# Your instructions
Reproduce every one of the following rows word for word, without changing a single line.

# Supplied entries

'''

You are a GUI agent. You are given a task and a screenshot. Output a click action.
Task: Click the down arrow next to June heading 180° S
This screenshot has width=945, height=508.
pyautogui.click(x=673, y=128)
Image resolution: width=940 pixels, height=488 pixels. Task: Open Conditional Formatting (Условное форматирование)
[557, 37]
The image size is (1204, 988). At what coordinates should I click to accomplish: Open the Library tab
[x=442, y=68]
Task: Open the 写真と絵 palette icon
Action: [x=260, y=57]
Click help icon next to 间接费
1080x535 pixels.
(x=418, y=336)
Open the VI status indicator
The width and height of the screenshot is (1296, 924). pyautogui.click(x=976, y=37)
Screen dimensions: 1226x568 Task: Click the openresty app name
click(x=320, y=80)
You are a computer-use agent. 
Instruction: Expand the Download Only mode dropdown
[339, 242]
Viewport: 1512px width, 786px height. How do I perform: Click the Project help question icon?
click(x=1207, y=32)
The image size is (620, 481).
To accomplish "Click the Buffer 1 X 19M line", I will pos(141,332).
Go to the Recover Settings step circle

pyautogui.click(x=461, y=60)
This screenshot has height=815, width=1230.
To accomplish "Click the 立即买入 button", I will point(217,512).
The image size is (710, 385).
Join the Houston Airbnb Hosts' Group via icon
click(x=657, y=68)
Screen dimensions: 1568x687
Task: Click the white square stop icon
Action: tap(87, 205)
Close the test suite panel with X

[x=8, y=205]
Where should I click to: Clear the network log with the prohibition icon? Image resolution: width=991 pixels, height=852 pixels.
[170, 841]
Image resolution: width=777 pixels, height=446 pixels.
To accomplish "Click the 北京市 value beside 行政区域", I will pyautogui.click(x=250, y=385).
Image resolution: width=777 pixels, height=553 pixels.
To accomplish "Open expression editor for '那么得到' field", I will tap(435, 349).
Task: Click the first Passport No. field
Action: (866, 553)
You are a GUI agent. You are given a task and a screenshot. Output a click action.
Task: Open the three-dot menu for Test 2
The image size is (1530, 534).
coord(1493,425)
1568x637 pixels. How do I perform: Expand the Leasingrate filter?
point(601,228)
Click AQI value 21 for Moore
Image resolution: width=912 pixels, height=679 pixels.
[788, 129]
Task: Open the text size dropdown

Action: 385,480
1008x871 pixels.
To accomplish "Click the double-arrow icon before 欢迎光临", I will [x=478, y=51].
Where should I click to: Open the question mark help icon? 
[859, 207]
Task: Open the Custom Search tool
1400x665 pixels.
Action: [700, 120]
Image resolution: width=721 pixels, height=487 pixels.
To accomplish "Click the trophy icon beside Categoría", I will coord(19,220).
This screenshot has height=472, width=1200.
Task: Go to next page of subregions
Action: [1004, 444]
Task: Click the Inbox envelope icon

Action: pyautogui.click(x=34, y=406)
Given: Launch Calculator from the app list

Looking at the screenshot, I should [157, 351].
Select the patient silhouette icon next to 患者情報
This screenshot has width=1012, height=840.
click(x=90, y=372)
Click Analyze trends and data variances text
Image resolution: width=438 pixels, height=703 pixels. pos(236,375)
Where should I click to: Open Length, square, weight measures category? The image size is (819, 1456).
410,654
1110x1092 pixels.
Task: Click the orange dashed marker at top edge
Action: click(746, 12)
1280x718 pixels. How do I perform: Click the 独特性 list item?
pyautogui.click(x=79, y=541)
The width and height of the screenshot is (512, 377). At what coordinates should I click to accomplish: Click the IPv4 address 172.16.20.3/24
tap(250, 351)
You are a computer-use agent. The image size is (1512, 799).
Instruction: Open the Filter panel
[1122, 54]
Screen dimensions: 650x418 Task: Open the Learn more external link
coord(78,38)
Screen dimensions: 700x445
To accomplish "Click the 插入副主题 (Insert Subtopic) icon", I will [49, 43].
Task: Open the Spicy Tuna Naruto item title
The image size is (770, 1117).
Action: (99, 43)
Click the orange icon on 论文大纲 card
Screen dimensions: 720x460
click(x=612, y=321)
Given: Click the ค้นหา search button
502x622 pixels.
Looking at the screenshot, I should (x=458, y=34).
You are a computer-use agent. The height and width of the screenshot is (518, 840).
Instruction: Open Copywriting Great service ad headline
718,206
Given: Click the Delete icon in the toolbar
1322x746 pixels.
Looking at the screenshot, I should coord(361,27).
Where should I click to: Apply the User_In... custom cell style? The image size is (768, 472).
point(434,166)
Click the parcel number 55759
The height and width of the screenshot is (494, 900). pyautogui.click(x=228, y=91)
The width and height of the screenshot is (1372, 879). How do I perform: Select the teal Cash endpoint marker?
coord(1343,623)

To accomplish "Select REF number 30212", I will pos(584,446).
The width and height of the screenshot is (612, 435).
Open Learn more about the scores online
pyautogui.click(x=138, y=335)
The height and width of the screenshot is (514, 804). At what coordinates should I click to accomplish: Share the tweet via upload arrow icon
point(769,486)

'''

# Written response
You are a GUI agent. You are given a task and a screenshot. Output a click action.
Task: Click the down arrow next to June heading 180° S
This screenshot has width=945, height=508.
pyautogui.click(x=673, y=128)
Image resolution: width=940 pixels, height=488 pixels. Task: Open Conditional Formatting (Условное форматирование)
[557, 37]
The image size is (1204, 988). At what coordinates should I click to accomplish: Open the Library tab
[x=442, y=68]
Task: Open the 写真と絵 palette icon
Action: [x=260, y=57]
Click help icon next to 间接费
1080x535 pixels.
(x=418, y=336)
Open the VI status indicator
The width and height of the screenshot is (1296, 924). pyautogui.click(x=976, y=37)
Screen dimensions: 1226x568 Task: Click the openresty app name
click(x=320, y=80)
You are a computer-use agent. 
Instruction: Expand the Download Only mode dropdown
[339, 242]
Viewport: 1512px width, 786px height. How do I perform: Click the Project help question icon?
click(x=1207, y=32)
The image size is (620, 481).
To accomplish "Click the Buffer 1 X 19M line", I will pos(141,332).
Go to the Recover Settings step circle

pyautogui.click(x=461, y=60)
This screenshot has height=815, width=1230.
To accomplish "Click the 立即买入 button", I will point(217,512).
The image size is (710, 385).
Join the Houston Airbnb Hosts' Group via icon
click(x=657, y=68)
Screen dimensions: 1568x687
Task: Click the white square stop icon
Action: tap(87, 205)
Close the test suite panel with X

[x=8, y=205]
Where should I click to: Clear the network log with the prohibition icon? Image resolution: width=991 pixels, height=852 pixels.
[170, 841]
Image resolution: width=777 pixels, height=446 pixels.
To accomplish "Click the 北京市 value beside 行政区域", I will pyautogui.click(x=250, y=385).
Image resolution: width=777 pixels, height=553 pixels.
To accomplish "Open expression editor for '那么得到' field", I will tap(435, 349).
Task: Click the first Passport No. field
Action: (866, 553)
You are a GUI agent. You are given a task and a screenshot. Output a click action.
Task: Open the three-dot menu for Test 2
The image size is (1530, 534).
coord(1493,425)
1568x637 pixels. How do I perform: Expand the Leasingrate filter?
point(601,228)
Click AQI value 21 for Moore
Image resolution: width=912 pixels, height=679 pixels.
[788, 129]
Task: Open the text size dropdown

Action: 385,480
1008x871 pixels.
To accomplish "Click the double-arrow icon before 欢迎光临", I will [x=478, y=51].
Where should I click to: Open the question mark help icon? 
[859, 207]
Task: Open the Custom Search tool
1400x665 pixels.
Action: [700, 120]
Image resolution: width=721 pixels, height=487 pixels.
To accomplish "Click the trophy icon beside Categoría", I will coord(19,220).
This screenshot has height=472, width=1200.
Task: Go to next page of subregions
Action: [1004, 444]
Task: Click the Inbox envelope icon

Action: pyautogui.click(x=34, y=406)
Given: Launch Calculator from the app list

Looking at the screenshot, I should [157, 351].
Select the patient silhouette icon next to 患者情報
This screenshot has width=1012, height=840.
click(x=90, y=372)
Click Analyze trends and data variances text
Image resolution: width=438 pixels, height=703 pixels. pos(236,375)
Where should I click to: Open Length, square, weight measures category? The image size is (819, 1456).
410,654
1110x1092 pixels.
Task: Click the orange dashed marker at top edge
Action: click(746, 12)
1280x718 pixels. How do I perform: Click the 独特性 list item?
pyautogui.click(x=79, y=541)
The width and height of the screenshot is (512, 377). At what coordinates should I click to accomplish: Click the IPv4 address 172.16.20.3/24
tap(250, 351)
You are a computer-use agent. The image size is (1512, 799).
Instruction: Open the Filter panel
[1122, 54]
Screen dimensions: 650x418 Task: Open the Learn more external link
coord(78,38)
Screen dimensions: 700x445
To accomplish "Click the 插入副主题 (Insert Subtopic) icon", I will [49, 43].
Task: Open the Spicy Tuna Naruto item title
The image size is (770, 1117).
Action: (99, 43)
Click the orange icon on 论文大纲 card
Screen dimensions: 720x460
click(x=612, y=321)
Given: Click the ค้นหา search button
502x622 pixels.
Looking at the screenshot, I should (x=458, y=34).
You are a computer-use agent. The height and width of the screenshot is (518, 840).
Instruction: Open Copywriting Great service ad headline
718,206
Given: Click the Delete icon in the toolbar
1322x746 pixels.
Looking at the screenshot, I should coord(361,27).
Where should I click to: Apply the User_In... custom cell style? The image size is (768, 472).
point(434,166)
Click the parcel number 55759
The height and width of the screenshot is (494, 900). pyautogui.click(x=228, y=91)
The width and height of the screenshot is (1372, 879). How do I perform: Select the teal Cash endpoint marker?
coord(1343,623)

To accomplish "Select REF number 30212", I will pos(584,446).
The width and height of the screenshot is (612, 435).
Open Learn more about the scores online
pyautogui.click(x=138, y=335)
The height and width of the screenshot is (514, 804). At what coordinates should I click to accomplish: Share the tweet via upload arrow icon
point(769,486)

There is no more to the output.